Les déboires de la flotte américaine en Asie, une aubaine pour Pékin
La série de collisions impliquant des navires de l’US Navy dans le Pacifique fait la joie de l’appareil de propagande chinois à l’heure où Pékin entend muscler sa propre marine, tout en inquiétant les alliés des Etats-Unis dans la région.
Pas moins de quatre incidents ont entaché cette année les opérations de la 7e Flotte de la marine américaine dans le Pacifique, dont deux collisions meurtrières – qui ont finalement conduit cette semaine à la démission de son commandant. C’est un revers cuisant pour la 7e Flotte, pièce centrale du dispositif militaire américain en Asie, et dont le rôle s’avère crucial en pleine montée des tensions autour du programme nucléaire nord-coréen et face aux démonstrations de force de l’armée chinoise. Suite au dernier incident en date – une collision lundi entre le destroyer lance-missiles USS John S. McCain et un pétrolier dans le détroit de Singapour -, dix marins ont été portés disparus.

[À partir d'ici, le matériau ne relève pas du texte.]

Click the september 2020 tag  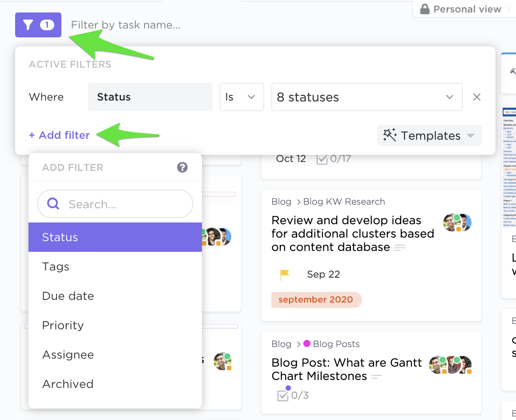[x=316, y=299]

Mi-juin, déjà, sept marins américains avaient péri dans un accident entre le destroyer USS Fitzgerald et un porte-conteneurs au large du Japon. Ces incidents ont été largement commentés par les médias d’Etat chinois comme une illustration de l’arrogance et des lacunes de l’armée américaine.
Hasard du calendrier: le destroyer USS McCain venait juste d’effectuer « une opération » de promotion de la « liberté de navigation » en mer de Chine méridionale, à la grande fureur de Pékin, qui revendique la quasi-totalité de cette région stratégique. « Du point de vue chinois, cela fait de l’excellente propagande », commente James Char, expert de la sécurité régionale à l’université Nanyang de Singapour. Ces incidents interviennent « au moment où Pékin affirme aux autres pays de la région: Vous ne pouvez plus compter sur les Américains pour assurer votre sécurité« , explique M. Char.
Menace sécuritaire
Le ministère chinois des Affaires étrangères s’est ostensiblement inquiété de la « menace sécuritaire » que posent selon lui les navires de guerre américains pour les bateaux civils. L’US Navy « devient un danger dans les eaux asiatiques », a abondé le quotidien officiel China Daily. Avant de s’interroger, non sans sarcasme: comment des navires de guerre aussi perfectionnés ont-il été incapables d’éviter de gigantesques navires de fret ?
Pour le journal Global Times, proche du Parti communiste, ces collisions montrent que l’aptitude au combat et la qualité du commandement militaire des Américains « ont décliné de concert ». Les incidents « ont été applaudis » par le public chinois, en « colère » contre les manoeuvres américaines dans la région, assure même le journal. Pékin est vent debout contre les interventions des Etats-Unis en mer de Chine méridionale, zone riche en ressources et route maritime cruciale, que le géant asiatique revendique en quasi-totalité contre les prétentions territoriales des pays riverains (Vietnam, Philippines, Malaisie, Taiwan).
Soucieux d’appuyer ses revendications de souveraineté, la Chine muscle son appareil militaire. Le pays, qui possède la première armée du monde en termes d’effectifs, a gonflé son budget de la Défense de 7% cette année – même s’il reste très loin de celui des Etats-Unis. Pékin a mis à flot en avril un deuxième porte-avions et récemment ouvert sa première base militaire à l’étranger, à Djibouti.
« Téméraire »
« La Chine s’efforce de conforter son statut de puissance sécuritaire régionale » et peut espérer que les déboires américains encourageront certains pays à accepter « l’étreinte chinoise », souligne James Char, notant les ouvertures du président philippin Rodrigo Duterte à l’égard de Pékin.
Pour les principaux alliés des Etats-Unis, les incidents minant la 7e Flotte viennent alimenter des inquiétudes préexistantes sur la solidité de l’engagement américain en Asie sous l’administration du président Donald Trump. Si ces collisions n’auront pas d’impact opérationnel « critique », elles ont « infligé des dommages psychologiques » et entamé la confiance, insiste Hideshi Takesada, professeur à l’université japonaise Takushoku.
Alors que Tokyo et Séoul nourrissaient des doutes sur les garanties militaires américaines, « ces accidents navals (…) ne vont certainement pas aider », abonde Daniel Pinkston, expert en sécurité à l’université sud-coréenne Troy.
Les Etats-Unis, eux, tentent de temporiser: au lendemain de l’accident de l’USS McCain, l’amiral Harry Harris, chef du commandement Pacifique de la marine américaine, a estimé qu’il serait « téméraire » pour quiconque de miser sur d’éventuelles vulnérabilités de l’US Navy. « Nous avons de larges moyens et nous les mobiliserons s’il le faut », a-t-il martelé depuis une base aérienne américaine en Corée du Sud.